## ARTICLE
========

# 09 sentinel vs 07 comander



## bowtech_guy17 (Jan 25, 2009)

id say give the 08 commander a try. i shoot mine for indoor and shoot it for 3d and it works great. at a 27 inch draw i shot 279 ft per second. its 37.25 inches long and it has a 7.5 inch brace height and it shoots great indoor scores


----------



## promod1385 (Oct 3, 2007)

Hey Hesse!

Bentley here (we met down in Slayton) if you are going to Rochester you can shoot my Commander a bit and see if you like it. 

I like the Sentinel a ton as well but i only use a bow like that for 3-d and i just cant part with my 101st yet. I am waiting to try a Brigadere.


----------



## bowjunkie2 (Dec 12, 2004)

Been shooting my Sentinel since January and it's probably one of the most accurate bows I've ever shot. I think at least in my case it has to how well this bow fits me and that goes along way with the comfort level I achieve with shooting this bow.


----------



## USNarcher (Oct 12, 2002)

========

## SUPPLIED DATA
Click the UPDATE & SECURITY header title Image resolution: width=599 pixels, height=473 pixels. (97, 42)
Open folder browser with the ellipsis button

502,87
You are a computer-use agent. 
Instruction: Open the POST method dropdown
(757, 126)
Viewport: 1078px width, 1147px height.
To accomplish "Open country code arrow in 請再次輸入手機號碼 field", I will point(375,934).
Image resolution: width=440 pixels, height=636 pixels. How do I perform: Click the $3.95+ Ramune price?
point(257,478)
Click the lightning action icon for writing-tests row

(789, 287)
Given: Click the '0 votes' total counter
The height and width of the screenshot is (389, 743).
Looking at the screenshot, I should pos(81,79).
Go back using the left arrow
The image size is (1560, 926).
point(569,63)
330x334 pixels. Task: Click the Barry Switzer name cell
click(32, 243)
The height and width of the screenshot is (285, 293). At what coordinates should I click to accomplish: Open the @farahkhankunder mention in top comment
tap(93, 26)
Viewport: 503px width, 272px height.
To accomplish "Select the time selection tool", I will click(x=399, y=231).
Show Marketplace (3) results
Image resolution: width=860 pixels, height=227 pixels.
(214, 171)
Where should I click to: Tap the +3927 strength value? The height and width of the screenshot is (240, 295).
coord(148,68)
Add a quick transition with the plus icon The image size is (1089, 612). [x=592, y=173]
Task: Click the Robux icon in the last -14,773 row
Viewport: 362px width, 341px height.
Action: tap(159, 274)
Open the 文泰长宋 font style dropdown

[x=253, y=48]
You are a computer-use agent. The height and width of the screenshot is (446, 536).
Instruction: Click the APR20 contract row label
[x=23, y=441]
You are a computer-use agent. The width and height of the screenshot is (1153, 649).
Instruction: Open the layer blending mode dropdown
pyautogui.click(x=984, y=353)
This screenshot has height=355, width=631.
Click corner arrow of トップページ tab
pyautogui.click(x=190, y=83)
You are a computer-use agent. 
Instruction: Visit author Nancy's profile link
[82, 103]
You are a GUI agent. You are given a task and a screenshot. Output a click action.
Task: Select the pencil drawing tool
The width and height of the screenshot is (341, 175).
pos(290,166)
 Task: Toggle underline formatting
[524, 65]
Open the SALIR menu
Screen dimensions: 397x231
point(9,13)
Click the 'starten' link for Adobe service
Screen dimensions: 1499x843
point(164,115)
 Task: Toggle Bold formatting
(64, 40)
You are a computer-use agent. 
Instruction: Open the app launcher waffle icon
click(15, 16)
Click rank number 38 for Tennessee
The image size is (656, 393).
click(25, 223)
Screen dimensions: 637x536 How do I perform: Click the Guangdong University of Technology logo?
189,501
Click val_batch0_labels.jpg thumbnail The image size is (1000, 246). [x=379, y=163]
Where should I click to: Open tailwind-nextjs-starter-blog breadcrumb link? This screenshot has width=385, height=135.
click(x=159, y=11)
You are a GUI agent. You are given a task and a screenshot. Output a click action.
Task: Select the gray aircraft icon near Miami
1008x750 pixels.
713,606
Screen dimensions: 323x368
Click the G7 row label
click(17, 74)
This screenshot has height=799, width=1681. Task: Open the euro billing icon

========

## TASK BRIEF
Resume the forum thread comparing the Sentinel and Commander bows from the point where it stops. This material was taken from a different source than the text.

## ANSWER TO THE EXERCISE
hesse- I prefer the 08 Commander over the 07. There have been some great deals on here my buddy bought 2 for about $300 each in target colors. I have not received my Sentinel yet but I have shot one a couple times, problem is as soon as I set one up to put through the paces it gets sold. 

I use my Commander for everything. Indoor, 3-D, Field, Safari's and Fita. It really does perform well at longer distances. I feel that the center pivot makes it hold better. Remember these are just my opinions, because there are a lot of bows out there that perform just as good, the Constitution being one of them. I just prefer the string angle of the Commander over the constitution.

I am sure that the Sentinal will perform just as good as the Commander. I don't think that either would be a bad choice. Good luck.


----------



## promod1385 (Oct 3, 2007)

Can you pleas explain what you like about the 08 that you don't get from the 07? Have you owned both? 




USNarcher said:


> hesse- I prefer the 08 Commander over the 07. There have been some great deals on here my buddy bought 2 for about $300 each in target colors. I have not received my Sentinel yet but I have shot one a couple times, problem is as soon as I set one up to put through the paces it gets sold.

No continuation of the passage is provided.